Reproduce everything from the line containing "You are a GUI" down to the line containing "Aceptar (104, 82)", requests included, but scale each coordinate in the answers by 0.45, rounding to whole numbers with halves going up. Leave every other number unchanged.

*Data to process*:
════

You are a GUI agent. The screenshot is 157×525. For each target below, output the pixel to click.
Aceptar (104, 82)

════

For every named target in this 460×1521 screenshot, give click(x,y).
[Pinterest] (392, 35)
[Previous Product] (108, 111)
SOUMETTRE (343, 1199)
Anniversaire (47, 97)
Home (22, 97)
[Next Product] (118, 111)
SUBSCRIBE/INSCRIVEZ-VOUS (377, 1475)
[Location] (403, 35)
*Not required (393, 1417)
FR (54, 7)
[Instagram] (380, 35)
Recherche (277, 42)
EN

════

*Response to the task*:
You are a GUI agent. The screenshot is 157×525. For each target below, output the pixel to click.
Aceptar (47, 37)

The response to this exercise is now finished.